The donation activities targeted the local MLSFH study communities. The purpose of these dissemination activities was to improve awareness and understanding of the study, its results and its public health policy relevance among various stakeholders. All meetings with different stakeholders included about 1h long PowerPoint presentation that summarized key study results and their importance for health policy makers in Malawi and other sub-Saharan African countries, followed by open discussions and feedback from the participants. In addition, the study team distributed newsletters summarizing study findings: for the national and district level participants, these dissemination materials were in English; For community level participants, the dissemination materials, including the PowerPoint presentation, were translated into the local languages (Chichewa, Chitumbuka and Chiyao).
The dissemination activities increased the awareness about the study and its relevance among local and national stakeholders.
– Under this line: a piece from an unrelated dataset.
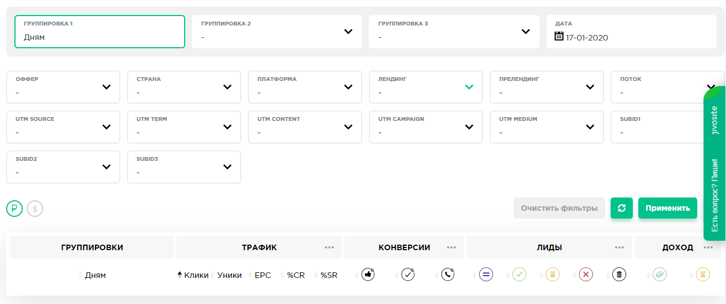Switch currency to dollars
Moreover, the dissemination activities provided the local communities with the rare opportunity to interact with the researchers, ask questions about the study and its results, and many participants emphasized that this is generally a very unique approach for a research study in Malawi.
The donation activities were informed by the study findings (e..g., high prevalence of hypertension among older individuals in the study areas, poorly equipped health centers) and an assessment of the needs of the communities. The donations targeted schools, health centers and the village communities in the study areas and included various items such as: Water carts (2 per school), drums for water storage (2 per school), football balls, automated blood pressure machines (2 per health care center), thermometers, stethoscopes, bicycle ambulances (i.e., bicycle and the trailer to transport patients, 1 per group village head), etc. In total 18 schools, 8 health centers and 1 health posts, and 13 group village heads received donations for the village communities. Moreover, large items such as the water carts, the bicycle ambulances including the trailer were made by local manufacturers.
The following feedbacks from the communities is an example for the impact of the selected donations in the village communities in the MLSFH study areas: “We do not have a borehole for the school. Learners have to run to the village borehole during break time to drink water. Now, you can imagine 400 children crowding one borehole during a 15 minute break. The result is lengthy break and chaos at the borehole. The donations will alleviate this problem because we draw water and have it at the school,” male head teacher, Balaka. One health worker from a busy health center in Mchinji made a very touching revelation: “We used to have 2 thermometers at our facility. One was being used in the Out Patients Department and another in the Maternity Department. One thermometer later went missing and we started sharing the remaining one. Recently, the remaining one started malfunctioning. These donations are very timely and will go a long way in supporting this community.” A group village head in Balaka commented, “In our area, health centers are very far. We agreed that people should contribute so that each group should at least have one bicycle ambulance. However, people are failing to make enough contributions to buy a bicycle ambulance. These donations are a great relief to those group village heads that have received them.